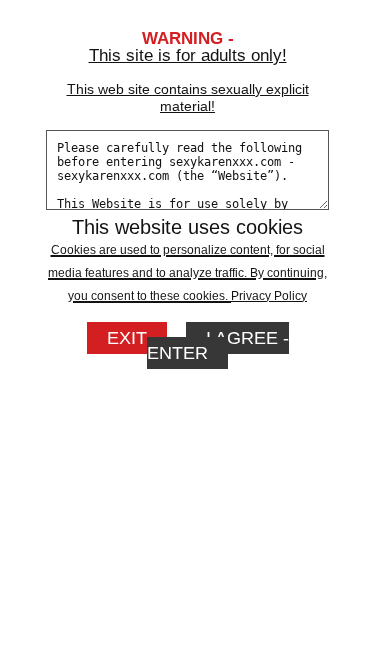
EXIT (127, 338)
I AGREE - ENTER (218, 345)
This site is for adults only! (188, 80)
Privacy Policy (269, 296)
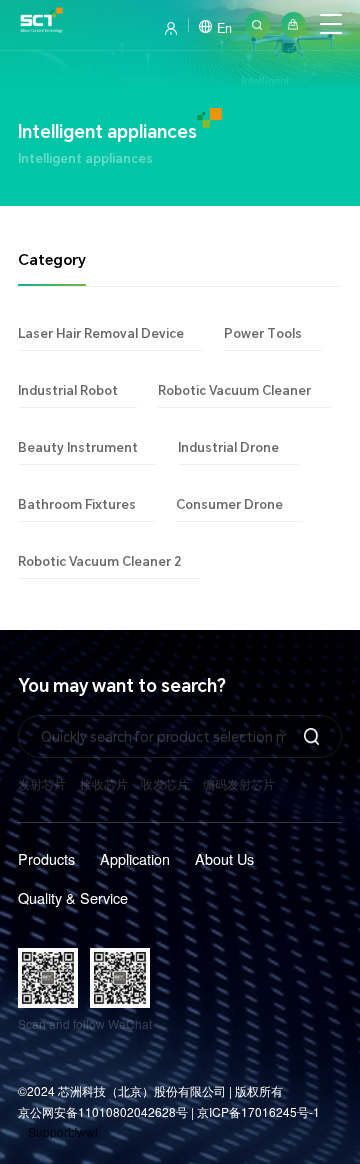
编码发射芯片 (239, 783)
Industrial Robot (68, 390)
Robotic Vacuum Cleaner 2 (99, 561)
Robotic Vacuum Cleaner (234, 390)
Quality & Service (73, 897)
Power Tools (263, 333)
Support (49, 1131)
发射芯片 (42, 783)
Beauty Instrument (78, 447)
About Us (224, 858)
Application (135, 858)
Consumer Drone (229, 504)
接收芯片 (104, 783)
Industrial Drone (228, 447)
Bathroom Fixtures (77, 504)
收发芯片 (165, 783)
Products (46, 858)
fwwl (86, 1131)
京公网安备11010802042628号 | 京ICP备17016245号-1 (169, 1111)
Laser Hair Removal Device (101, 333)
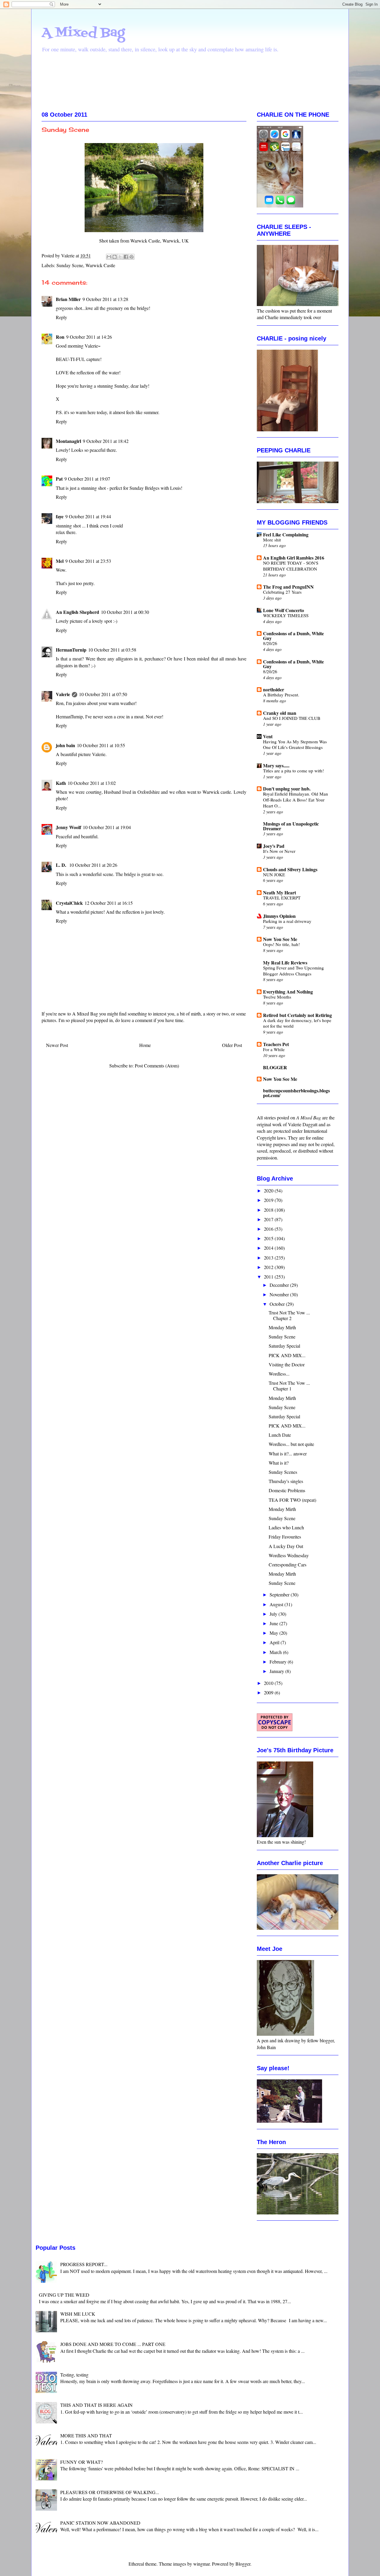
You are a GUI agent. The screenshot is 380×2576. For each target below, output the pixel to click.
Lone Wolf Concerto (283, 610)
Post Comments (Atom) (157, 1065)
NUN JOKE (274, 874)
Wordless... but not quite (291, 1444)
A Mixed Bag (83, 32)
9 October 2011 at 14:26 (89, 337)
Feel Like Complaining (285, 534)
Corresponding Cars (287, 1564)
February (279, 1661)
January (277, 1671)
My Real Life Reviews (285, 962)
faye (60, 516)
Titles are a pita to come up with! (293, 771)
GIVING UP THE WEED (64, 2295)
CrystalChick (69, 902)
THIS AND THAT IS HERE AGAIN (96, 2405)
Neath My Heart (279, 892)
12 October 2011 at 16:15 (109, 903)
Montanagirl (68, 441)
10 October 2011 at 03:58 (112, 650)
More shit (272, 540)
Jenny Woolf (68, 827)
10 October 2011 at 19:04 (107, 827)
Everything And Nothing (288, 991)
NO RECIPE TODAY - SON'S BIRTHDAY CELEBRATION (290, 566)
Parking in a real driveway (287, 921)
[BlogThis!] (115, 257)
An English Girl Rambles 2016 (293, 557)
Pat (59, 478)
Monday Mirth (282, 1327)
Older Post (232, 1045)
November (280, 1294)
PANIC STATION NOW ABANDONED (100, 2523)
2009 (269, 1692)
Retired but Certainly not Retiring (297, 1015)
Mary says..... (276, 765)
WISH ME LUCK (77, 2314)
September (280, 1594)
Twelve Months (277, 997)
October (278, 1304)
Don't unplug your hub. (287, 788)
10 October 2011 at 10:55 (101, 745)
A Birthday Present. (281, 695)
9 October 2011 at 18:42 (106, 441)
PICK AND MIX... (287, 1355)
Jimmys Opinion (279, 915)
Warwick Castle (100, 265)
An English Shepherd (77, 612)
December (280, 1285)
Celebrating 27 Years (282, 592)
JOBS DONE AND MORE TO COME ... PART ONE (112, 2344)
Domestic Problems (287, 1490)
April (275, 1642)
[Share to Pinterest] (131, 257)
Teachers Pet (276, 1044)
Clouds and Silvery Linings (290, 869)
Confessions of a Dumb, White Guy (293, 635)
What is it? (279, 1463)
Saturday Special (284, 1346)
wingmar (201, 2564)
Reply (61, 317)
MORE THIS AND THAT (86, 2435)
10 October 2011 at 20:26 (93, 865)
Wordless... (279, 1374)
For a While (274, 1049)
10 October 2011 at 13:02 (92, 783)
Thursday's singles (286, 1481)
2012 (269, 1267)
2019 (269, 1200)
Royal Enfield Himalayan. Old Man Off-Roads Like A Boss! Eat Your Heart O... (295, 800)
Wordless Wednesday (289, 1555)
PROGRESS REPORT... (83, 2264)
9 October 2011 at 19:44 (88, 516)
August (277, 1604)
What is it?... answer (288, 1453)
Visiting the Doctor (287, 1364)
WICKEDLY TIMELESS (285, 615)
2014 (269, 1248)
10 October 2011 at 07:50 (103, 694)
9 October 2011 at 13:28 (105, 299)
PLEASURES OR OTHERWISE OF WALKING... (109, 2492)
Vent (268, 736)
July (274, 1614)
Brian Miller (68, 299)
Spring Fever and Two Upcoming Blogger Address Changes (293, 971)
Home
------------------------
Starting with the line above that holds "A Mixed Bag (83, 32)" and stopping with the line that holds "12 October 2011 at 16:15 (109, 903)", reproduce each line exactly, omitting all other lines.

A Mixed Bag (83, 32)
9 October 2011 at 14:26 (89, 337)
Feel Like Complaining (285, 534)
Corresponding Cars (287, 1564)
February (279, 1661)
January (277, 1671)
My Real Life Reviews (285, 962)
faye (60, 516)
Titles are a pita to come up with! (293, 771)
GIVING UP THE WEED (64, 2295)
CrystalChick (69, 902)
THIS AND THAT IS HERE AGAIN (96, 2405)
Neath My Heart (279, 892)
12 October 2011 at 16:15 (109, 903)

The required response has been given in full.